* **Task prompt**
Begin at the line that has "The height and width of the screenshot is (906, 1466)." and continue through the last of the items below, copying every line, requests included, but raise each click coordinate in the answers by 124. Leave all other numbers unchanged.

====== Exercise data

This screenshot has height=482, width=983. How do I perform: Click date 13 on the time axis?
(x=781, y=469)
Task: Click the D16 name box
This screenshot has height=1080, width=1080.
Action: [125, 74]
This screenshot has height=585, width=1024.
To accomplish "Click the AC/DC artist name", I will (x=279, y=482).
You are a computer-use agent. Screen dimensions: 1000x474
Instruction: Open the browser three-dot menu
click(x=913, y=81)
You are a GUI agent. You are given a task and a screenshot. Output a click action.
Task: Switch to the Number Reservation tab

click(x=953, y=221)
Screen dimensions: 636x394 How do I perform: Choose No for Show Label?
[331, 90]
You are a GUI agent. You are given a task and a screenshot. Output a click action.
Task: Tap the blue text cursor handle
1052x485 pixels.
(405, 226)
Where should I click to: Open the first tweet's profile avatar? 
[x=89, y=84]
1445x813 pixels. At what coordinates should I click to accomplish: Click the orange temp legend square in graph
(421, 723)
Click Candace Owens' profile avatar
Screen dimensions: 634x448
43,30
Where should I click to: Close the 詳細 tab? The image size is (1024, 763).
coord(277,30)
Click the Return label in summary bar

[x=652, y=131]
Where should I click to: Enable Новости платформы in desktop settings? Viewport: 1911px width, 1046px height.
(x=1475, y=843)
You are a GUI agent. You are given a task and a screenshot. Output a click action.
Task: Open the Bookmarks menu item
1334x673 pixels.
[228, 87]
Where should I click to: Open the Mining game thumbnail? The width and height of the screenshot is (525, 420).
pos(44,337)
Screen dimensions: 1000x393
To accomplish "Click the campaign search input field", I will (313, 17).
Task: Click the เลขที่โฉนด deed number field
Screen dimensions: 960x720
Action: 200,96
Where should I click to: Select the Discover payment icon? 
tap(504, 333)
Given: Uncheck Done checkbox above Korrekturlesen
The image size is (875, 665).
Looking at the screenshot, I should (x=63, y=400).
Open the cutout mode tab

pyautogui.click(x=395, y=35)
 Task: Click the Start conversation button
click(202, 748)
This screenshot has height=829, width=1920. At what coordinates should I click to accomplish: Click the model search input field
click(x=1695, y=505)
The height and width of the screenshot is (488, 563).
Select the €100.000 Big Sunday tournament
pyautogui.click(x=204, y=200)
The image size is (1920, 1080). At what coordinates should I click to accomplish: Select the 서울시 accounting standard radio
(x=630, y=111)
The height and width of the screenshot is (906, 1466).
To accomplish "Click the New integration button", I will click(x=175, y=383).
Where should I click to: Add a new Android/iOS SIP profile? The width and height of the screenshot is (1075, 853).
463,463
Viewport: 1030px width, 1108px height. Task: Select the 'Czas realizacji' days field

============

* **Exercise solution**
The height and width of the screenshot is (906, 1466).
To accomplish "Click the New integration button", I will click(x=299, y=507).
Where should I click to: Add a new Android/iOS SIP profile? The width and height of the screenshot is (1075, 853).
587,587
Viewport: 1030px width, 1108px height. Task: Select the 'Czas realizacji' days field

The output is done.